## Task objective
Keyword search on "will": report each line of the records that contains it.

Collected data entries:
[Start of section]

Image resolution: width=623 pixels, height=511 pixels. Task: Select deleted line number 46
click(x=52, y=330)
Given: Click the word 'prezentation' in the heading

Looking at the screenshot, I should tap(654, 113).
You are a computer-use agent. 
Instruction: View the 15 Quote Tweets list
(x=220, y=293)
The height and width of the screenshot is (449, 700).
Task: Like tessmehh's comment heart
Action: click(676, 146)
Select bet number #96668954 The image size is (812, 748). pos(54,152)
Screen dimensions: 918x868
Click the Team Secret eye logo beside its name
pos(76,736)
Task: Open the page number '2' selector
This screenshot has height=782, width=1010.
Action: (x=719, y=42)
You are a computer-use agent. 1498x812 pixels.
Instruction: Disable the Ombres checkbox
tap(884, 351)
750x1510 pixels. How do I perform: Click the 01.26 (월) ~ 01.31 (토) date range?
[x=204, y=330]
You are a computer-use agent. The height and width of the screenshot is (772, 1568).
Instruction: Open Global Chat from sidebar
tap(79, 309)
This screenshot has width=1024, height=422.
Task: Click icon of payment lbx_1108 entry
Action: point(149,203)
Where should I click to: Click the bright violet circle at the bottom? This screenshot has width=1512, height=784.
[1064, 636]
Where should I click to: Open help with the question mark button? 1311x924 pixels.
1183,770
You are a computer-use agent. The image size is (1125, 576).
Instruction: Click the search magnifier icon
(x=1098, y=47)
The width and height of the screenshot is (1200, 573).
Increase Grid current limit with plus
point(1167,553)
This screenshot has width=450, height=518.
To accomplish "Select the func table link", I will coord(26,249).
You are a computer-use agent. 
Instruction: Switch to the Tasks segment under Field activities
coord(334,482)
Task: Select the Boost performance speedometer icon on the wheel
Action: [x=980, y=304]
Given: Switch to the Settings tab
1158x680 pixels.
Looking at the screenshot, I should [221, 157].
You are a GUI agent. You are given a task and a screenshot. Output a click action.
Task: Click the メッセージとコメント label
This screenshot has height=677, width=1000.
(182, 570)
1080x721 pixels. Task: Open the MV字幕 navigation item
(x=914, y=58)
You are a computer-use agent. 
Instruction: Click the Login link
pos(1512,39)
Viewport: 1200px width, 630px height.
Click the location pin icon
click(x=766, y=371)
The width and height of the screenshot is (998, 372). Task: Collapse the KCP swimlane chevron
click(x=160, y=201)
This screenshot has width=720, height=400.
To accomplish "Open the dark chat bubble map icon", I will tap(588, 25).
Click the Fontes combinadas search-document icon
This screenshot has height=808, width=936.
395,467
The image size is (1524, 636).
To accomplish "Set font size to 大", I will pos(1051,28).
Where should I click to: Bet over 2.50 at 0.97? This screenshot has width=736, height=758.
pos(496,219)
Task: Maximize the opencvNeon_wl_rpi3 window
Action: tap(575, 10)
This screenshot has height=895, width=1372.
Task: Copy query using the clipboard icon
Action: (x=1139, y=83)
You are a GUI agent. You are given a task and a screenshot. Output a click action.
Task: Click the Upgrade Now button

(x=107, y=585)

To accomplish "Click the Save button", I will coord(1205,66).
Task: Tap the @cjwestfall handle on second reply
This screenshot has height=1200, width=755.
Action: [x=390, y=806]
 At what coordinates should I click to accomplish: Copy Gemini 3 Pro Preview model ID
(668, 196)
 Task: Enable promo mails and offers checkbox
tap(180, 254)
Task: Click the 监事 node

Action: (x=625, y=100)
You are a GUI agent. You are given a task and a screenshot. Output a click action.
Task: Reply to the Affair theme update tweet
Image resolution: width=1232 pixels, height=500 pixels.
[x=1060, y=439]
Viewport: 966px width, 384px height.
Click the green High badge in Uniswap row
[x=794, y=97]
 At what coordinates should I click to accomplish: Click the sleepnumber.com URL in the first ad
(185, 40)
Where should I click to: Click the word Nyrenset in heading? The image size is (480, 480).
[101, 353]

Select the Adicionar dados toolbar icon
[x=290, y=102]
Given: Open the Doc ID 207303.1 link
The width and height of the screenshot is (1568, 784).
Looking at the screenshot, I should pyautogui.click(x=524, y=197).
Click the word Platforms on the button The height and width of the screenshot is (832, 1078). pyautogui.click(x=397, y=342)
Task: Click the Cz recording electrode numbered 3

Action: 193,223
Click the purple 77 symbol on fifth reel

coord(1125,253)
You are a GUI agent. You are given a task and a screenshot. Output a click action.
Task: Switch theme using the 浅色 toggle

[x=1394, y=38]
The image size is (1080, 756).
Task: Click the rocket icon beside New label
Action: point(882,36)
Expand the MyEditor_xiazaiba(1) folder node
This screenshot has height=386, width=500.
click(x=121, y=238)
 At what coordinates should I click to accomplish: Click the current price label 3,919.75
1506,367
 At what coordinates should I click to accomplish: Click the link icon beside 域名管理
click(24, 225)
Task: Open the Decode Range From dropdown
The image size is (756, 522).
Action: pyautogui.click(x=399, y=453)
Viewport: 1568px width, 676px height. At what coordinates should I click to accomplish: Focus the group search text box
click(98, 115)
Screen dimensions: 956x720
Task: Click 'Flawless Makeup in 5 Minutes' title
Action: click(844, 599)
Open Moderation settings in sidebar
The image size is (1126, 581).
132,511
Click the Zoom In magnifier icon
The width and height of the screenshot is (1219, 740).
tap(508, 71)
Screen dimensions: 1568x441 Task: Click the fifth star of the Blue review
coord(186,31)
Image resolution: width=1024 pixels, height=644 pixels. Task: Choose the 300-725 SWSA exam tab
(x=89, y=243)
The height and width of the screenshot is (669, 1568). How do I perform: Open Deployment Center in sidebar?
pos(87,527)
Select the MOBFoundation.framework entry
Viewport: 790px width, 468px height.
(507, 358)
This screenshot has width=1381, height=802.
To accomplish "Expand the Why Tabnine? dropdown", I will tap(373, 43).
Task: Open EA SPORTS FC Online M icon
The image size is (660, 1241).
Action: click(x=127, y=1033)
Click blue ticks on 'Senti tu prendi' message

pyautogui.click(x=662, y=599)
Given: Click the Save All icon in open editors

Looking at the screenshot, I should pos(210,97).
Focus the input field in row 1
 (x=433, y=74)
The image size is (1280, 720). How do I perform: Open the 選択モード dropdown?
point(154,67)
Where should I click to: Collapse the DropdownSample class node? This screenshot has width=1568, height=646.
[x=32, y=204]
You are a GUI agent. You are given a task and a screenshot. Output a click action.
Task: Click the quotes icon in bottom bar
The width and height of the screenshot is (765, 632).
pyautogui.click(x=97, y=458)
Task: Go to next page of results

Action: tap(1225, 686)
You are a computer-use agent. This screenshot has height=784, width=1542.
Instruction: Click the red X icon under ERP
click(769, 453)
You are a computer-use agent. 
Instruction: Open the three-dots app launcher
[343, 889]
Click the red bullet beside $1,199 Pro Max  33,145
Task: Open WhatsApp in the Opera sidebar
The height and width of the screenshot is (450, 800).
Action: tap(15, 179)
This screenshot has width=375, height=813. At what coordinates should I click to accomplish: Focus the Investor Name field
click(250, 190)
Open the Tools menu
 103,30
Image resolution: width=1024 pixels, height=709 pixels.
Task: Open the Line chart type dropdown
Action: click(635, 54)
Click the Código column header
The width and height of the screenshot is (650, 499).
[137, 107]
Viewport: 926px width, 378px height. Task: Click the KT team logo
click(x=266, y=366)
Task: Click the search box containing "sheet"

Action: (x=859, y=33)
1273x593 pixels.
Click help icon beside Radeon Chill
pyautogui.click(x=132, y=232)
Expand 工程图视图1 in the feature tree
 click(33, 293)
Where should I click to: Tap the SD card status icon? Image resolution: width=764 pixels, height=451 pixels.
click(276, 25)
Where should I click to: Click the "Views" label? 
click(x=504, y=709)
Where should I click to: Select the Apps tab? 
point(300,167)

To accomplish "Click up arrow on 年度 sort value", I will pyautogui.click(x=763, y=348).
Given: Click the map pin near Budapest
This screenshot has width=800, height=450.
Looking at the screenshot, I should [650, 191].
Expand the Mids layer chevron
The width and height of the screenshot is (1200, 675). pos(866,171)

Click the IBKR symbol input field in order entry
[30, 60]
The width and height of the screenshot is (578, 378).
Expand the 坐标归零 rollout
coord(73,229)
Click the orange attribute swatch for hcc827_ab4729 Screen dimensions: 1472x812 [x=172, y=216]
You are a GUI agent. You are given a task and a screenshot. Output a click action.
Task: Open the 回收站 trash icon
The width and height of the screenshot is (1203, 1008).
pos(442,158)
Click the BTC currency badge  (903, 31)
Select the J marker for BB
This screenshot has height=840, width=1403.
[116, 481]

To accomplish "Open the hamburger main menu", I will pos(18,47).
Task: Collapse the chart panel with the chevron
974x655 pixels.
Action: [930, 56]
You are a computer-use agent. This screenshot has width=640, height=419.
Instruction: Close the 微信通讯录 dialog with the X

[End of section]

## Finished exercise
To accomplish "Select the func table link", I will coord(26,249).
To accomplish "Open the dark chat bubble map icon", I will tap(588, 25).
To accomplish "Set font size to 大", I will pos(1051,28).
To accomplish "Click the Save button", I will coord(1205,66).
To accomplish "Expand the Why Tabnine? dropdown", I will tap(373, 43).
To accomplish "Click up arrow on 年度 sort value", I will pyautogui.click(x=763, y=348).
To accomplish "Open the hamburger main menu", I will pos(18,47).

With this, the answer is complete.